Yıllar ve zamanın hızlı trene rakipten biraz hallice halleri insana çoğu zaman böyle hissettiriyordu.


“Ben...”


Adımı söyleyip söylememek konusunda tereddüt yaşadım bir an.

Adım onu ilgilendirir miydi bana bir yabancıymışım gibi bakarken?

“Ben, ilkokul arkadaşın... Serra...”

“Serra... Serra... Kusura bakma ama çıkaramadım.”


Kapının eşiğindeydim hâlâ. Bir sene sıra arkadaşlığı yapmıştık, aradan geçen yıllarda ben evinin adresini unutmamışken o beni unutmuştu.


“Şey... Peki, kusura bakma, rahatsız ettim. İyi bak kendine”

“Bir dakika. Serraydı değil mi?”

“Evet”


Beni hatırladığını düşündüm, sevindim.

“O kadar yoldan gelmişsin, gel biraz soluklan, benim de misafirlerim vardı zaten. Sen de kalırsın, iki laflarız, hem belki seni hatırlamamı sağlarsın.”

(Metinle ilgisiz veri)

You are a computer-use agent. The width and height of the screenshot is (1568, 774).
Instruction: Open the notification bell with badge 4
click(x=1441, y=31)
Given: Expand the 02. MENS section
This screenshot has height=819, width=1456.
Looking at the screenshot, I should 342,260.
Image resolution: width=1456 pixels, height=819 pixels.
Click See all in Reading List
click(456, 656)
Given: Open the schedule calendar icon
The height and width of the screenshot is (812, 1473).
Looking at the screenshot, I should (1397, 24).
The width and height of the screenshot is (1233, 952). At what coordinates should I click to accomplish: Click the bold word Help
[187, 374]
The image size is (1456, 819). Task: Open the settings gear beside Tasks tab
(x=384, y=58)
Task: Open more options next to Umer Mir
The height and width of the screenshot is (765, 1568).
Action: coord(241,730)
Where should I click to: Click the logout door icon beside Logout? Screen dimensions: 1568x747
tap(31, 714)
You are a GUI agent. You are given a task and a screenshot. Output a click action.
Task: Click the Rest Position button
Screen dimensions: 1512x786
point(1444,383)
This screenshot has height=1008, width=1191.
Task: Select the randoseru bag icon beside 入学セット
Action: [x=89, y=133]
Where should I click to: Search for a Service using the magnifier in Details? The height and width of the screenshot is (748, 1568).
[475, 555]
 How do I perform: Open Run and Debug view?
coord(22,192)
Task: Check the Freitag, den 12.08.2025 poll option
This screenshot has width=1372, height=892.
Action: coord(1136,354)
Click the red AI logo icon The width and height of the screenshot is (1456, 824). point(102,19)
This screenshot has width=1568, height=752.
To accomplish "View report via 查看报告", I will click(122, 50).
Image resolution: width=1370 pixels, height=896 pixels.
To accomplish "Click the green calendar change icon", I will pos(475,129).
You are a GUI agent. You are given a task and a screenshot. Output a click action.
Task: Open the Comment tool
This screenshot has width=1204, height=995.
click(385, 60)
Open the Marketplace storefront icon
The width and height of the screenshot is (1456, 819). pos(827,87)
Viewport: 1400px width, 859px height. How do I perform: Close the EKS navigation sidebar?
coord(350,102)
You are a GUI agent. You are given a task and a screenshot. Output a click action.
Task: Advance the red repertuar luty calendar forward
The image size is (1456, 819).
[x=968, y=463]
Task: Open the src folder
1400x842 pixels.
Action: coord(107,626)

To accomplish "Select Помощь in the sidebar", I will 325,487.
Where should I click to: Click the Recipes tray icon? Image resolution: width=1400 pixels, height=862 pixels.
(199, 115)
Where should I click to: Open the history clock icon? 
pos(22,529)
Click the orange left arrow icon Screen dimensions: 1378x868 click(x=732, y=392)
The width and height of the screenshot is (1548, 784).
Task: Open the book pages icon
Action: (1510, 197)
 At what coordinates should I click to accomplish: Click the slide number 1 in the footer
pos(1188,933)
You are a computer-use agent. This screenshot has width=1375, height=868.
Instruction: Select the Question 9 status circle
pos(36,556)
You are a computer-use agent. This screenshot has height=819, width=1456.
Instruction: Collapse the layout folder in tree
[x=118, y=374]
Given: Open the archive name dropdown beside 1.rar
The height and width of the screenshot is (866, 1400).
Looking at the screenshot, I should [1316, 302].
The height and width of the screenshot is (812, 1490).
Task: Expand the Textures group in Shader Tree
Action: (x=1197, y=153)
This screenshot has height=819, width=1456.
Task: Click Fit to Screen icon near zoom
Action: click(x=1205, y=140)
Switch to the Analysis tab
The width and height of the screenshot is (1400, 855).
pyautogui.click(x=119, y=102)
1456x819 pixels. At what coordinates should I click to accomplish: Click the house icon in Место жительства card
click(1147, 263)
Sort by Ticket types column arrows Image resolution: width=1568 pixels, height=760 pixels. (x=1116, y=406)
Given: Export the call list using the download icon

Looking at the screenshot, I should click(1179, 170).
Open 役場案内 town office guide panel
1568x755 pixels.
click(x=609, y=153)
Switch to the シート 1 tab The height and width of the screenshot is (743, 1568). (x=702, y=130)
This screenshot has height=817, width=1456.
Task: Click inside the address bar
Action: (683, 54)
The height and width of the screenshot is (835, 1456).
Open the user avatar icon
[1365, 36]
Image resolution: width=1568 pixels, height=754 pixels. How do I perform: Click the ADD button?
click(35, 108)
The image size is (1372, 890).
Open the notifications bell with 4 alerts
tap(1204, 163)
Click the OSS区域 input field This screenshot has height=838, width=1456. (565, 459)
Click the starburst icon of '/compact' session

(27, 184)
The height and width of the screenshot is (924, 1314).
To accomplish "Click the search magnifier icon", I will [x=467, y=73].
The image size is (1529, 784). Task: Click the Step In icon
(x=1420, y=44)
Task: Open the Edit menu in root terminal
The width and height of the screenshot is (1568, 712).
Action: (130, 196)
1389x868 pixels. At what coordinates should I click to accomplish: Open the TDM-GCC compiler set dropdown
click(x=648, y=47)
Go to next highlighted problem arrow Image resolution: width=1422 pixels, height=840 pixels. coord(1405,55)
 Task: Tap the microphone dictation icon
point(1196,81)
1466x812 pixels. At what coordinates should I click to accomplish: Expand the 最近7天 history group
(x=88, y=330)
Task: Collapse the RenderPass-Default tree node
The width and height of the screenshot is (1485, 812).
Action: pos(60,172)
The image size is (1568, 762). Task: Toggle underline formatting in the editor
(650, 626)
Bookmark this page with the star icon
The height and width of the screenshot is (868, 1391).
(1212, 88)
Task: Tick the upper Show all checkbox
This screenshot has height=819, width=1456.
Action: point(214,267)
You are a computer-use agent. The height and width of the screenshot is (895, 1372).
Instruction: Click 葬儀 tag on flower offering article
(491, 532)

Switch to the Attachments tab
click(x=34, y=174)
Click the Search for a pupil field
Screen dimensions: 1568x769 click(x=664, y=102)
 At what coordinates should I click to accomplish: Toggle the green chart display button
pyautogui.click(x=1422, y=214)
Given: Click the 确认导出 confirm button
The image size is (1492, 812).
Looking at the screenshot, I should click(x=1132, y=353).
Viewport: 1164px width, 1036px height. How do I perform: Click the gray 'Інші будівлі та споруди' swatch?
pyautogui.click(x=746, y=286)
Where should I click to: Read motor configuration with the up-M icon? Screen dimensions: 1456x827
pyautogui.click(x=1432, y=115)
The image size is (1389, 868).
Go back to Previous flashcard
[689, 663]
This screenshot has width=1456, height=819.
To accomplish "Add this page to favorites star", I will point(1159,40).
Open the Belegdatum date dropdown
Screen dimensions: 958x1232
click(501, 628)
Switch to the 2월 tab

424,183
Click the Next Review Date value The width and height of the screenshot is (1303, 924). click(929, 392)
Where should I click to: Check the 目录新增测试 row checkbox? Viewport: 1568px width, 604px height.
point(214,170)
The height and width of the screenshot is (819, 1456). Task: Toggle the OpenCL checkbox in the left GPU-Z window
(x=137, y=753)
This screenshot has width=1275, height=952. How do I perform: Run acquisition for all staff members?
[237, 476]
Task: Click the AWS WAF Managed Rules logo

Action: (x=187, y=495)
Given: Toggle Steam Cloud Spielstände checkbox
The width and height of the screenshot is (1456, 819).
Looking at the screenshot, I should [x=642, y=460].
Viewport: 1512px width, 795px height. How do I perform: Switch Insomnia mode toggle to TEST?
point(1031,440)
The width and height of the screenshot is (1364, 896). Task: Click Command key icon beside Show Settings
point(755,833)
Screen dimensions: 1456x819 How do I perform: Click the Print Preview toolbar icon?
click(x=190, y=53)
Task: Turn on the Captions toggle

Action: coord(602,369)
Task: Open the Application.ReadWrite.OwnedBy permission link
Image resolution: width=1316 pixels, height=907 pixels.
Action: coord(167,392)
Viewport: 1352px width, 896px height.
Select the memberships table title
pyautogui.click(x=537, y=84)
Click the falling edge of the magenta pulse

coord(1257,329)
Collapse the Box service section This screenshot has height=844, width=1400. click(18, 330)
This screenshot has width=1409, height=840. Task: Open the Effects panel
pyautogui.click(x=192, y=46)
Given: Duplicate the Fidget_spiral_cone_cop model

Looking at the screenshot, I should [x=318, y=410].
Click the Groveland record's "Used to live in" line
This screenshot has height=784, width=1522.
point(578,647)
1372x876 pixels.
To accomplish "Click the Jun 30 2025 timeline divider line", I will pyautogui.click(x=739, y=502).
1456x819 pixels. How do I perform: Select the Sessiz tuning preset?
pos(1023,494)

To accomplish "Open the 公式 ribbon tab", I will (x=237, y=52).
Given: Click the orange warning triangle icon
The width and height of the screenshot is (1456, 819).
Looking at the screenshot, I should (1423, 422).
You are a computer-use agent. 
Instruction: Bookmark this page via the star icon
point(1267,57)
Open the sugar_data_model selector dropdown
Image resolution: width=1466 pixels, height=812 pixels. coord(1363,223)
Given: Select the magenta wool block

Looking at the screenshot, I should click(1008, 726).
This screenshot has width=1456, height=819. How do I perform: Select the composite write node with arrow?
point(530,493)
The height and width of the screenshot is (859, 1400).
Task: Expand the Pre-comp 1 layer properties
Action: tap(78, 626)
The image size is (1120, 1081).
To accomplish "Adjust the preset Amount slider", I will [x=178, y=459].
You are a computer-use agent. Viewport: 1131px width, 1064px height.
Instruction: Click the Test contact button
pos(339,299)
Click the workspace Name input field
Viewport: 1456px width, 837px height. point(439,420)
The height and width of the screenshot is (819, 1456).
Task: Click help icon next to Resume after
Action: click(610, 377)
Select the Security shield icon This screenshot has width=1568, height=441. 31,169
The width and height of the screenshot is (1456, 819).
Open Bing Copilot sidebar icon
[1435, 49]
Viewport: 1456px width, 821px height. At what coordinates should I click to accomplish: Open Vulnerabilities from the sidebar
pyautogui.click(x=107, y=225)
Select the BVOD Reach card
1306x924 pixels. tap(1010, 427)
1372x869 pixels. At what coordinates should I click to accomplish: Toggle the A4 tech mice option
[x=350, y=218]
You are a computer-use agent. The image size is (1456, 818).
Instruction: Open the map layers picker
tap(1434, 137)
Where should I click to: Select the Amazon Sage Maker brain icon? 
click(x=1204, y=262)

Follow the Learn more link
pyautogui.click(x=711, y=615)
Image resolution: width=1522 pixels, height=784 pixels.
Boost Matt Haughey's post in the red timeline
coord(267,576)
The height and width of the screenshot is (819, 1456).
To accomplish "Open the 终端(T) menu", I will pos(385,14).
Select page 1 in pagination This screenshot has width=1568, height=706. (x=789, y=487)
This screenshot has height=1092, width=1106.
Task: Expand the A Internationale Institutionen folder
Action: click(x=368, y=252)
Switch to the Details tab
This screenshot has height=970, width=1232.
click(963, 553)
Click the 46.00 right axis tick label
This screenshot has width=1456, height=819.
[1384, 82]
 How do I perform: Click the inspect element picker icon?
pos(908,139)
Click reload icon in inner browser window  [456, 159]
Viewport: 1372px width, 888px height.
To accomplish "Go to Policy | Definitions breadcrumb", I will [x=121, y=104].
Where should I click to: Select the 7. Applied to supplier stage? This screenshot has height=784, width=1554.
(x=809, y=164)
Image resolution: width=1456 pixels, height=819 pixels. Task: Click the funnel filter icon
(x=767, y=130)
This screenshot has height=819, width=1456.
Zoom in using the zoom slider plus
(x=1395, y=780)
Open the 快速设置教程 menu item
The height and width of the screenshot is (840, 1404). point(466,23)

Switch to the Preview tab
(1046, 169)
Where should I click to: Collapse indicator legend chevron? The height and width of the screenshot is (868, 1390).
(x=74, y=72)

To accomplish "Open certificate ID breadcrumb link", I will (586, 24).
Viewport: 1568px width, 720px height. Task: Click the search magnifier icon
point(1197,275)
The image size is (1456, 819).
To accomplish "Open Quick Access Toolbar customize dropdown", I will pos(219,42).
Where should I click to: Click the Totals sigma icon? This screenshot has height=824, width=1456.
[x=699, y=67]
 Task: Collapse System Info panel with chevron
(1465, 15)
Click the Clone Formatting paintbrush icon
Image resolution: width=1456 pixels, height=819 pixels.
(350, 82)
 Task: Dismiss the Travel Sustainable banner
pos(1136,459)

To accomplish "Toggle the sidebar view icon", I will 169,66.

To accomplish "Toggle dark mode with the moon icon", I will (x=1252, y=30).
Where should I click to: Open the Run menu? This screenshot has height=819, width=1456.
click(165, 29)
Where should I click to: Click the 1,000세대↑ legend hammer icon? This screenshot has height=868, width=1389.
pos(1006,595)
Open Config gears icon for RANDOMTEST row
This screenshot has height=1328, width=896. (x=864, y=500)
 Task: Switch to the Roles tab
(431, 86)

Sevinsem mi, üzülsem mi bilemedim.


İlkokuldan sonra okuyamamıştım, maddi imkansızlıklar ve hayata tutunma çabası derken eğitim hayatım kendimi eğitmekten öteye gidememişti.


Yıldız'ın durumu iyiydi belli ki.


“Rahatsız etmeyeyim”

“Yok canım, gel.”


İçeri girdim. Mobilyaları dişimden daha çok parlıyordu, ağzımın açık olduğu anlaşılmasın diye gözlerimi olur olmadık yerlere çevirdim.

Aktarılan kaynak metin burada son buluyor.